State finds crack in city’s sidewalk project

HRGreen senior project manager Tim Cutsforth outlines a potential project that could help with sidewalks on Avenue G in downtown Fort Madison. Photo by Chuck Vandenberg/PCC

BY CHUCK VANDENBERG
PCC EDITOR

FORT MADISON – A $1.5 million project to redo the sidewalks along the Main Street District on Avenue G took a stumble recently when the state officials said the south side of the avenue didn’t qualify for the project.

The project is being made possible because of the city’s waste water treatment plant overhaul. The city is allowed to used 10% of the cost of the project capped at $1.5 million, for another sponsored project aimed at further waste and storm water treatment.

The plan as originally presented would have put what are called “permeable pavers” from the curbs on Avenue G in the Main Street District six feet into the sidewalks. The other six feet to the buildings on the street would be concrete. Storm water would be absorbed into underground tanks and as those tanks filled another pipe would let the water stream out into the underground where it would be absorbed and move through the natural filtering of the soil toward the river.

City Manager David Varley said state officials said the south side of the street didn’t qualify for the project.

“They’re saying the north side treats x percent of water, but the south side treats a much smaller amount, because it’s hooked up to lines that run to the river,” Varley said Friday,.

“So we came up with a plan B and have resubmitted it. We haven’t heard back yet, but our goal is make the changes needed to make this happen. We included a couple inlets on the south side to pick up a higher percent of storm water to get it to the tanks for the slow release, and get the whole project qualified.”

Varley said the city and HR Green Associates of Cedar Rapids, who’s helping the city get approval for the project, think the numbers are high enough now.

“Everyone else says we’re good to go, but if it’s still not enough to qualify the project, we’ll find a way around it. I think they’ll get back with us soon. Our plan is to get started and we should be able to get it completed this year.”
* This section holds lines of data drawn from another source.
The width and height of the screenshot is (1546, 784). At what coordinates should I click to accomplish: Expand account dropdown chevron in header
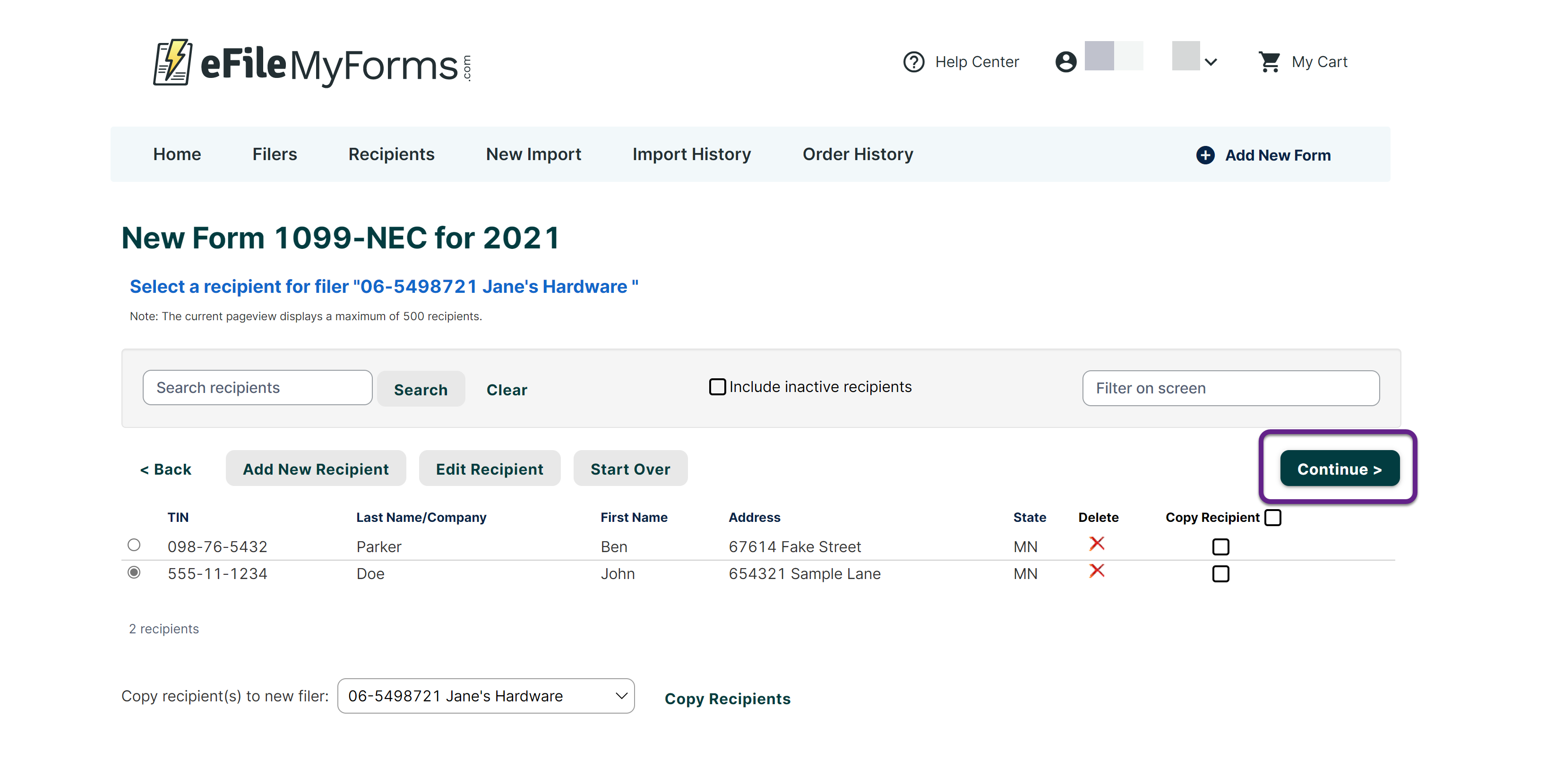(x=1211, y=62)
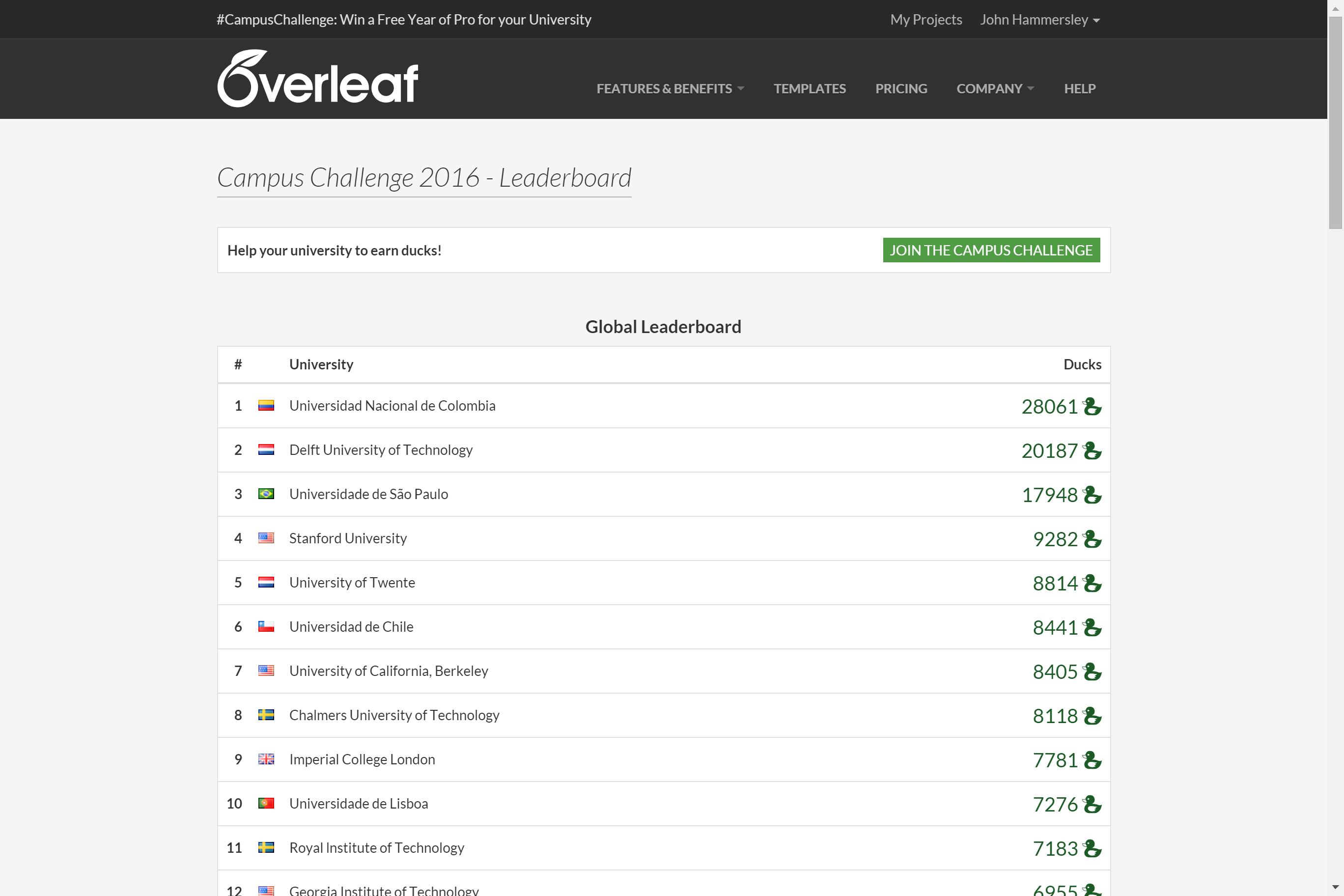Viewport: 1344px width, 896px height.
Task: Click the Portugal flag beside Lisboa
Action: pyautogui.click(x=266, y=803)
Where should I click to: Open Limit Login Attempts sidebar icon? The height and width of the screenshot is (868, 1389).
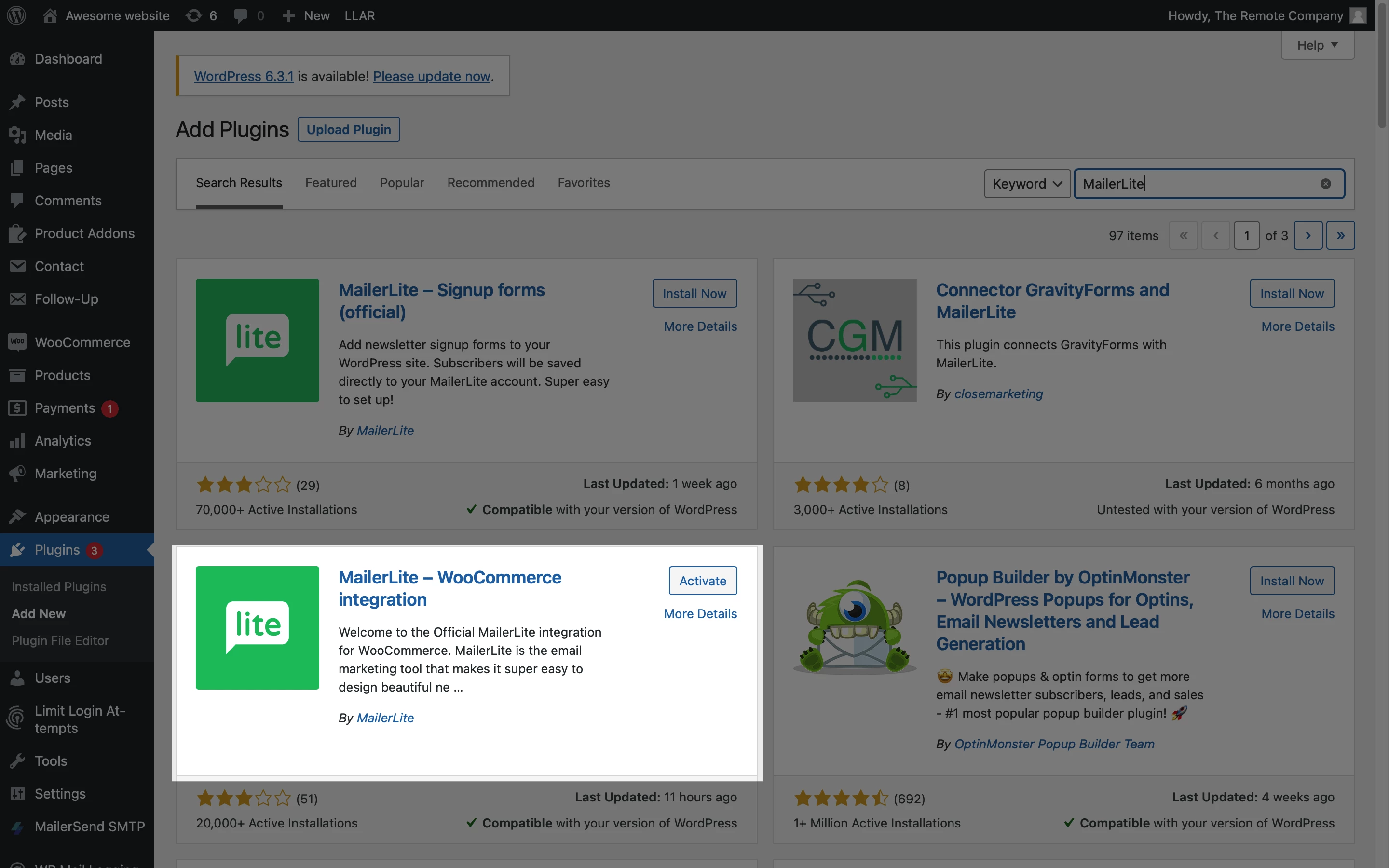[x=16, y=719]
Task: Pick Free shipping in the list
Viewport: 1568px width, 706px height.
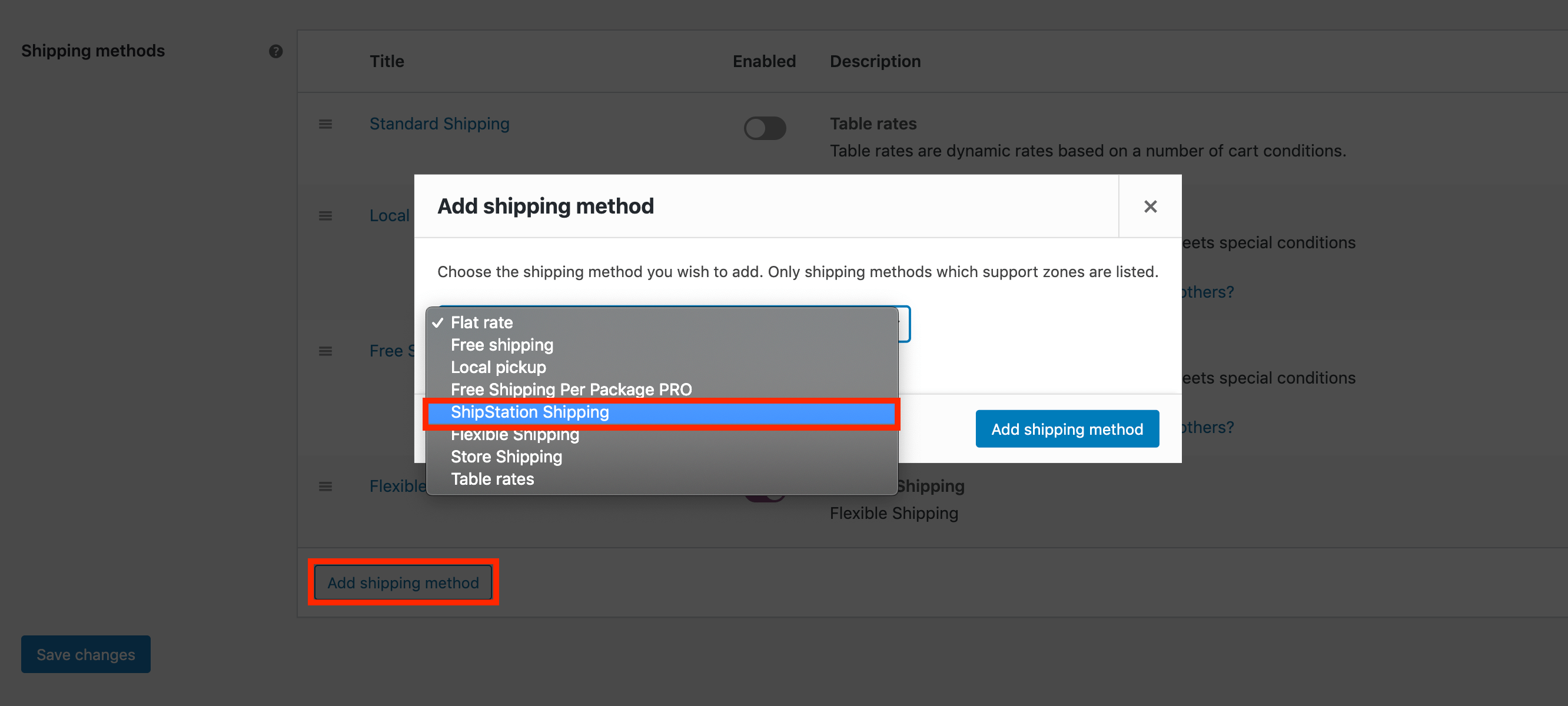Action: point(501,345)
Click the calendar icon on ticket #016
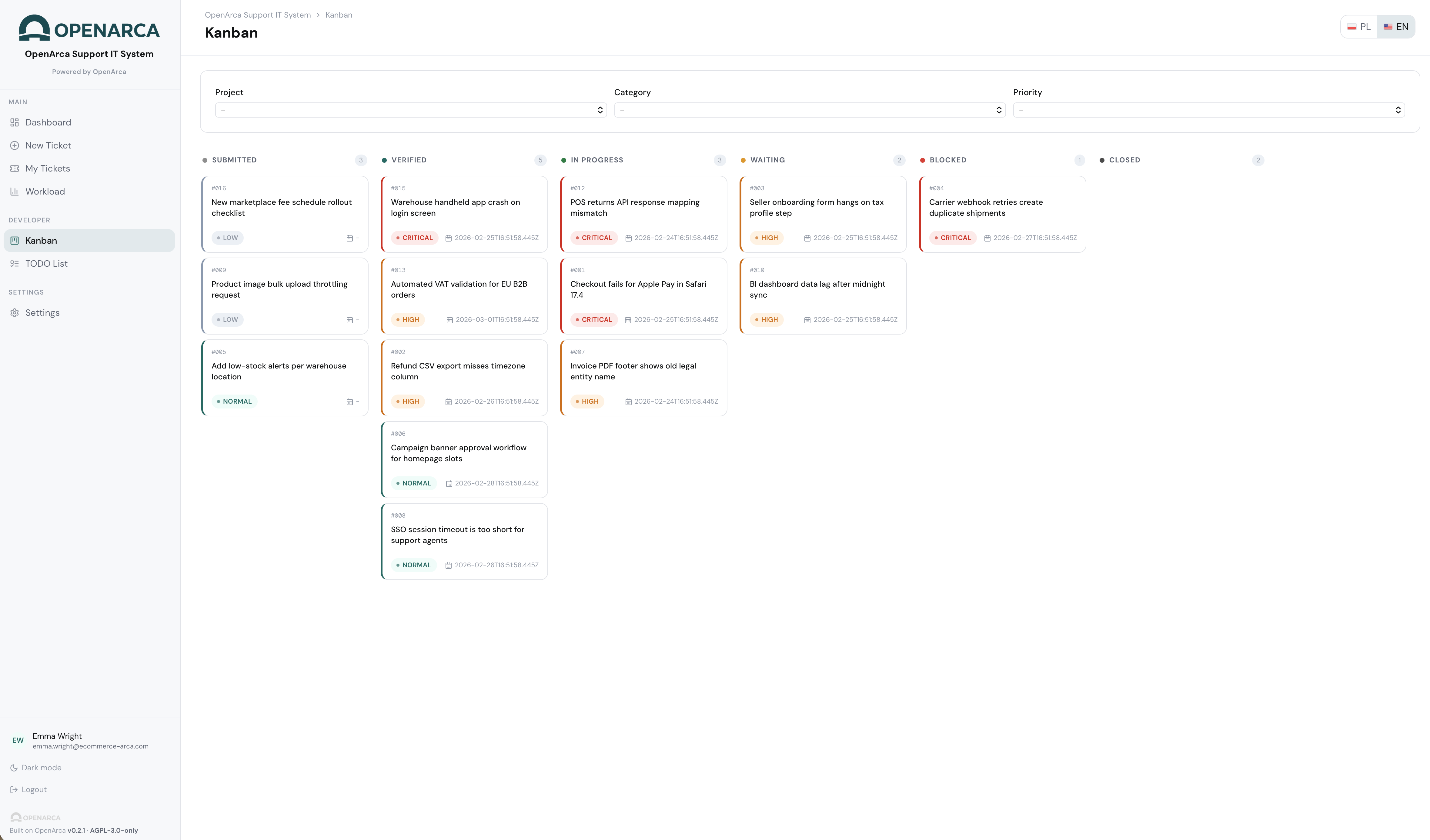The image size is (1430, 840). [349, 238]
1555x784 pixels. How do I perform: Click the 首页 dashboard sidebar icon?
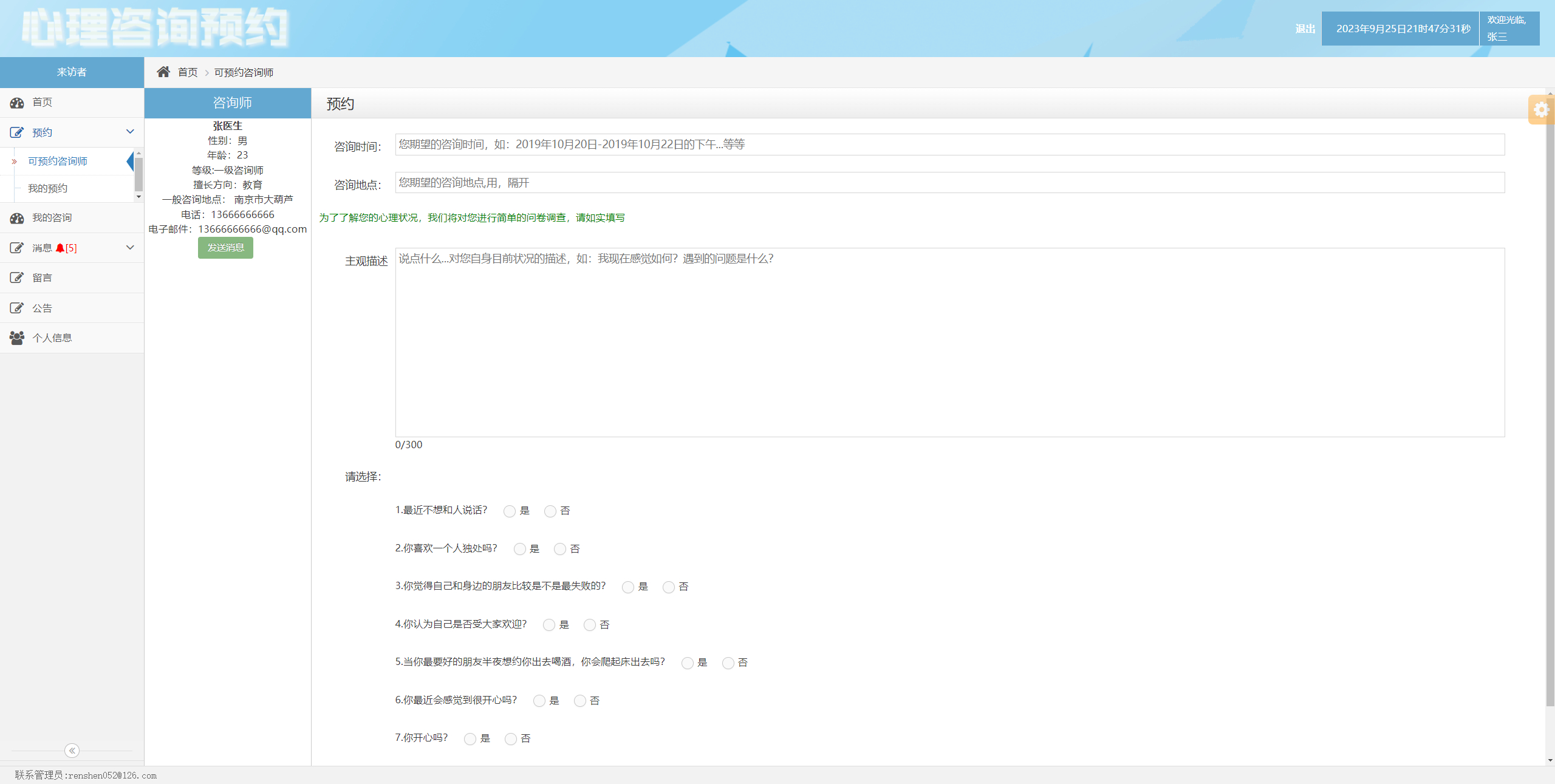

Varley said the $1.5 million is grant money and comes from the interest paid on the waste treatment plant. However, there may be a slight increase in the cost. Preliminary estimates on the original plan were $1.8 million.

“The cost might be slightly higher, because of the cost of concrete or curbing, but we’re trying to keep it under that amount,” he said.

The project comes as the city is set to begin redoing U.S. Hwy 61 or Avenue H, from 2nd to 6th streets this spring and summer. Incremental phases will take place in the following two years to eventually redo the entire thoroughfare through 20th Street. The city also has plans to redo Avenue G downtown and separate the storm and waste water lines under timelines from the Environmental Protection Agency.